Revisions to the Hong Kong Financial Reporting Standard for Private Entities (HKFRS for PE)
In Hong Kong, entities without public accountability can choose to adopt the Hong Kong Financial Reporting Standard for Private Entities (HKFRS for PE), which is equivalent to the International Financial Reporting Standard for Small and Medium-sized Entities (IFRS for SMEs) issued by the International Accounting Standards Board (IASB), for preparing their financial statements. The requirements of HKFRS for PE are based on those of the full Hong Kong Financial Reporting Standards (HKFRS), but with simplifications to reflect the information needs of financial statement users and the resources available to private entities. By exempting private entities from applying the full HKFRS, HKFRS for PE helps reduce the reporting burden for eligible private entities that do not qualify to apply the cost-based, locally developed Small and Medium-sized Entity Financial Reporting Framework and Financial Reporting Standards.
Revisions to HKFRS for PE
In September 2022, the IASB published an exposure draft proposing amendments to the IFRS for SMEs, aiming to simplify the standard while reflecting improvements made to the full IFRS. Key proposals include aligning certain requirements in the standard with those in IFRS 9 “Financial Instruments” and IFRS 15 “Revenue from Contracts with Customers.” In response, the Institute submitted a comment letter to the IASB. After several rounds of deliberation on the feedback, in February 2025, the IASB published the third edition of the IFRS for SMEs. The Institute noted that our comments were addressed in the revised standard. After completing the necessary procedures, the Institute issued the revised HKFRS for PE in April 2025, which is equivalent to the third edition of the IFRS for SMEs.
Key Changes
The revisions to HKFRS for PE are extensive, covering nearly all sections of the standard. A list of the amendments can be found in the introduction of the revised HKFRS for PE. The focus of this article is on the major amendments, which are outlined on the next page. To understand how these major amendments impact local entities currently applying the extant HKFRS for PE, refer to the Institute’s publication “Key Impact of the 2025 Revised HKFRS for PE on Local Entities.”
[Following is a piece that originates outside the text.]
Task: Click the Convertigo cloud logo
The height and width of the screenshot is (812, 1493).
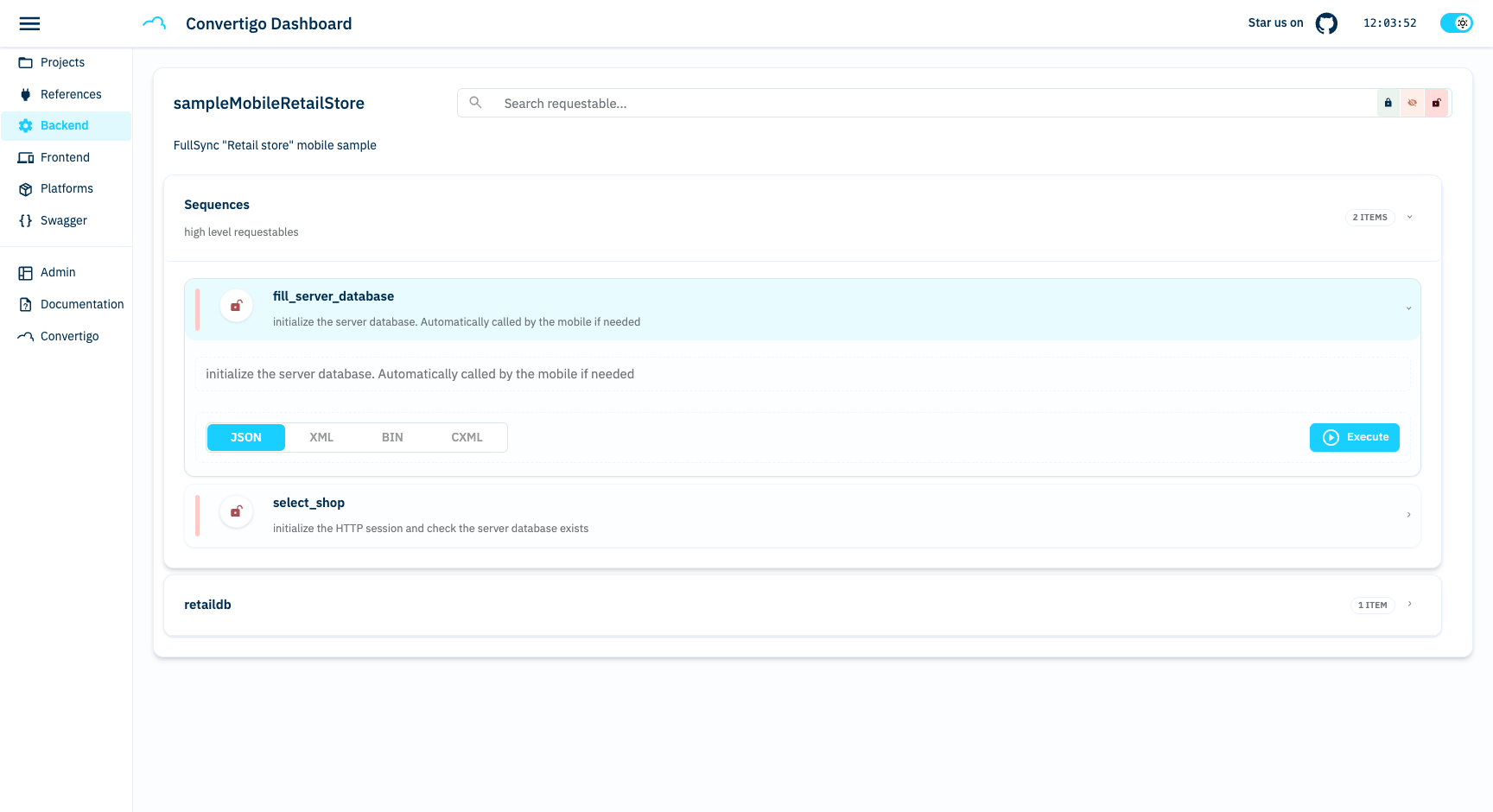Action: click(x=154, y=23)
Key Areas Not Amended in the Revised HKFRS for PE
Although the revisions to the standard are extensive, there are a few areas where the current requirements have been retained or not amended. These areas include:
- The concept of “undue cost or effort” in Section 2 “Concepts and Pervasive Principles.”
- The rebuttable presumption in Section 9 “Consolidated and Separate Financial Statements” that control exists when an investor owns the majority of the voting rights of an investee.
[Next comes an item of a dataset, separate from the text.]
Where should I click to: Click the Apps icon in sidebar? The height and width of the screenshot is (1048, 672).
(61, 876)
- The incurred loss model for the impairment of financial assets measured at amortized cost. Moreover, Section 20 “Leases” has not been amended to align with Hong Kong Financial Reporting Standard (HKFRS) 16 “Leases” in this revision. Any future alignment will be determined only when more information on entities’ experience applying HKFRS 16 is available.
Effective Date and Transition
The revised HKFRS for PE is effective for annual periods beginning on or after January 1, 2027, with early application permitted. Entities are required to apply the new and amended requirements in the revised HKFRS for PE retrospectively. However, some relief from retrospective application is available for entities applying certain amendments.
What Actions Should Entities Take Now?
The amendments are comprehensive and will affect entities currently applying the extant HKFRS for PE. The impact ranges from changes in accounting policies and related accounting treatments to providing additional disclosures in the financial statements. Preparers should thoroughly read the original text of the revised HKFRS for PE to understand the amendments and assess how they will affect financial reporting based on the entity’s specific facts and circumstances. For example, the revised Section 23 “Revenue from Contracts with Customers” may result in some entities accounting differently for transactions with customers under the new five-step model. Additionally, the new disclosure requirements in the revised Section 11 “Financial Instruments,” such as the aging analysis of financial assets and the maturity analysis of financial liabilities, require entities to collect additional information. Therefore, preparers should consider whether any changes to systems, processes, and controls are necessary in order to apply the new requirements.